Date Published: May 22, 2019
Publisher: Public Library of Science
Author(s): Jimmy Omony, Anne de Jong, Jan Kok, Sacha A. F. T. van Hijum, Arun K. Bhunia.
Lactic acid bacteria are Gram-positive bacteria used throughout the world in many industrial applications for their acidification, flavor and texture formation attributes. One of the species, Lactococcus lactis, is employed for the production of fermented milk products like cheese, buttermilk and quark. It ferments lactose to lactic acid and, thus, helps improve the shelf life of the products. Many physiological and transcriptome studies have been performed in L. lactis in order to comprehend and improve its biotechnological assets. Using large amounts of transcriptome data to understand and predict the behavior of biological processes in bacterial or other cell types is a complex task. Gene networks enable predicting gene behavior and function in the context of transcriptionally linked processes. We reconstruct and present the gene co-expression network (GCN) for the most widely studied L. lactis strain, MG1363, using publicly available transcriptome data. Several methods exist to generate and judge the quality of GCNs. Different reconstruction methods lead to networks with varying structural properties, consequently altering gene clusters. We compared the structural properties of the MG1363 GCNs generated by five methods, namely Pearson correlation, Spearman correlation, GeneNet, Weighted Gene Co-expression Network Analysis (WGCNA), and Sparse PArtial Correlation Estimation (SPACE). Using SPACE, we generated an L. lactis MG1363 GCN and assessed its quality using modularity and structural and biological criteria. The L. lactis MG1363 GCN has structural properties similar to those of the gold-standard networks of Escherichia coli K-12 and Bacillus subtilis 168. We showcase that the network can be used to mine for genes with similar expression profiles that are also generally linked to the same biological process.

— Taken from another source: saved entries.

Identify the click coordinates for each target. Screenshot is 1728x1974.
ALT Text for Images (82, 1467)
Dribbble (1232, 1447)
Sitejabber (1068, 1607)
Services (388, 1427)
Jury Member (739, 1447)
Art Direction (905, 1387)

Lactococcus lactis MG1363 is a worldwide studied plasmid-free derivative of the dairy starter strain NCDO712 . Several genomes of L. lactis strains, including MG1363, have been sequenced to completion [2–4] and many regulons of L. lactis MG1363 are well characterized [5,6]. Still, the functions of many genes in its genome remain poorly understood. Reliable prediction and assignment of gene function remains a challenge deeply rooted in computational biological methods such as gene annotation and comparative genomics. Another option for gene prediction and function assignment is to construct gene co-expression networks (GCNs) [7–9]. A GCN is a graphical structure consisting of genes (depicted as nodes) and co-expression relationships, depicted as edges. The most connected nodes are the hubs, which generally correspond to genes encoding transcription factors (TFs) that drive the expression of the genes to which they are connected. Co-expression networks are used to characterize gene neighborhood relationships (commonly referred to as guilt-by-association) , which can be used to identify genes/proteins with similar functions and/or physical interactions . A biologically meaningful network should be highly structurally organized, with clusters of genes (or modules) and genes connecting those clusters [12–15].
We have reconstructed and benchmarked the L. lactis MG1363 GCN using in-house and literature-derived transcriptome data. By analyzing the performance of five network reconstruction methods, namely Pearson correlation, Spearman correlation, WGCNA, GeneNet and SPACE, the latter was shown to yield the best network for L. lactis MG1363, both by looking at the structure of the network and at the biological content of the modules. The differences in network structure and corresponding parameters are attributed to the methods for computing the network adjacency matrices. Functional analyses demonstrated that the obtained network modules have biological relevance. Examination of the L. lactis MG1363 GCN shows that some regulons are not members of the same module, an indication that genes in such regulons are regulated by multiple transcription factors also in this organism. A list of differentially expressed genes obtained by DNA microarraying or RNA sequencing, or proteins acquired through proteomics experiments, can be projected on the L. lactis MG1363 GCN in order to uncover gene/protein function.